Un articolo delle norme tecniche di attuazione del PI vigente già esclude la possibilità di insediare queste attività ai piani terra degli edifici commerciali all’interno del Centro Storico di Pregio. Se proprio si voleva intervenire efficacemente sulla questione delle “Case da Gioco”, almeno in Centro Storico, sarebbe stato sufficiente proporre di estendere la valenza di questo articolo anche agli altri piani. Allora certamente si sarebbe dimostrata con concretezza la volontà di contrastare duramente il proliferare del gioco d’azzardo!

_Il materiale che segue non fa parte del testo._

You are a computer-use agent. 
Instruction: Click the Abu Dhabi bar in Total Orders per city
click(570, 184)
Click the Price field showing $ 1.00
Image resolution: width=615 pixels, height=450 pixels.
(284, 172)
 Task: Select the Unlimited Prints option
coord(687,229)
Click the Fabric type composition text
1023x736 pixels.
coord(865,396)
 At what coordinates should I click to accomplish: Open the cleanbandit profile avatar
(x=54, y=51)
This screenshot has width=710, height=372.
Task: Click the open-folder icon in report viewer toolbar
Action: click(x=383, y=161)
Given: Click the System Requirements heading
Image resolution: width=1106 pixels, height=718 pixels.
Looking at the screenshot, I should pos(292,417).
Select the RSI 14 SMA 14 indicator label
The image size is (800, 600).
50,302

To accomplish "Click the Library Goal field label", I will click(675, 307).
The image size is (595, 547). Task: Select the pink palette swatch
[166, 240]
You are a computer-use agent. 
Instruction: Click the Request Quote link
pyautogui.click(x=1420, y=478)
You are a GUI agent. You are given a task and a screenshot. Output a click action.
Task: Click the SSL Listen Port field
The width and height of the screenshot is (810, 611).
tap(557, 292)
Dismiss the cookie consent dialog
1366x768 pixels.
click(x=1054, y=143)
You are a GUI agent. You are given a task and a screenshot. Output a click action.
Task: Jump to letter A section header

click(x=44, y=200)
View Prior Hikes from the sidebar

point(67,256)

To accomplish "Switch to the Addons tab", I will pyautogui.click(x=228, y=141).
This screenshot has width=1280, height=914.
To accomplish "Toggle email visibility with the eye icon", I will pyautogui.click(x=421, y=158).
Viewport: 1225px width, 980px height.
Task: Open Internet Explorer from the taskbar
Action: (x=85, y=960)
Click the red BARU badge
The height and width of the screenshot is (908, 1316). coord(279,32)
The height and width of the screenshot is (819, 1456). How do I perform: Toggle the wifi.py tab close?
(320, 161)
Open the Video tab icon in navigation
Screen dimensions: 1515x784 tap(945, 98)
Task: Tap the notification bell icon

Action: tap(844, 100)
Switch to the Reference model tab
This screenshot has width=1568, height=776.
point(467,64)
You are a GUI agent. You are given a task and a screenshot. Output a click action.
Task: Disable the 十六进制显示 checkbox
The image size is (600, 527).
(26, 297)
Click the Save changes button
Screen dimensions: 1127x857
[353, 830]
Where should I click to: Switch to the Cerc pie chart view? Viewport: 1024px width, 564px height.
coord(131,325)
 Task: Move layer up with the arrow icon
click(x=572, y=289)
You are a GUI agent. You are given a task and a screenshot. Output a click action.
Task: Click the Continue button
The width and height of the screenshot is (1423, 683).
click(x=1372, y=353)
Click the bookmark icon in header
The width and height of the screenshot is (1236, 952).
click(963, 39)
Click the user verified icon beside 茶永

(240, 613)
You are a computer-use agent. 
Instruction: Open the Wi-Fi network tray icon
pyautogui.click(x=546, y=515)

Ci sembra invece che qualcuno abbia voluto prendere al volo un’occasione, come quella degli accordi di programma, per pulirsi in qualche modo la coscienza e crearsi l’immagine di chi combatte una sacrosanta battaglia. Che tutti gli amministratori, intellettualmente onesti, vogliono combattere, e noi per primi! Qualcuno ha detto che questa era un’occasione, una importante occasione, per dare un segnale, per far capire che l’amministrazione è sensibile al problema del gioco d’azzardo, che molte famiglie ci avrebbero ringraziato per questo.
Ci mancherebbe altro, ma perché allora questa proposta non è stata inserita ad esempio negli accordi per la variante del nuovo centro commerciale Unicomm, che sarà prossimamente frequentato da migliaia di persone al giorno, da giovani attratti dai nuovi spazi commerciali dedicati alla multimedialità, oppure nell’ambito del nuovo PP4 Area Parolini, ove anche li sorgerà una nuova piastra commerciale? Forse in quegli spazi una casa da gioco non sarebbe un problema?
L’amministrazione deve affrontare rapidamente ed efficacemente questa piaga sociale, con proposte mirate e ad ampio raggio, che riguardino tutto il territorio comunale con le sue zone sensibili, come il Centro Studi o altre aree di aggregazione dei nostri ragazzi, e non solo due edifici in Centro Storico, con una regolamentazione che disciplini in modo ferreo ed organico l’apertura e l’accessibilità di queste sale da gioco, a fronte di un numero sempre maggiore di richieste di apertura.
Non riteniamo che limitando o vincolando questi due casi isolati si possa anche solo pensare di aver messo un freno, o iniziato a controllare, queste poco rispettabili attività. E’ nostro dovere di amministratori invece, non soltanto una responsabilità, regolamentare questo fenomeno, per tentare di arginare la dipendenza e le deviazioni che questo tipo di attività può generare nella nostra società, attivando anche una adeguata informazione preventiva nelle scuole per tutelare le fasce più deboli e vulnerabili, esposte a pericolose forme di devianze sociali che questo tipo di commercio può realizzare.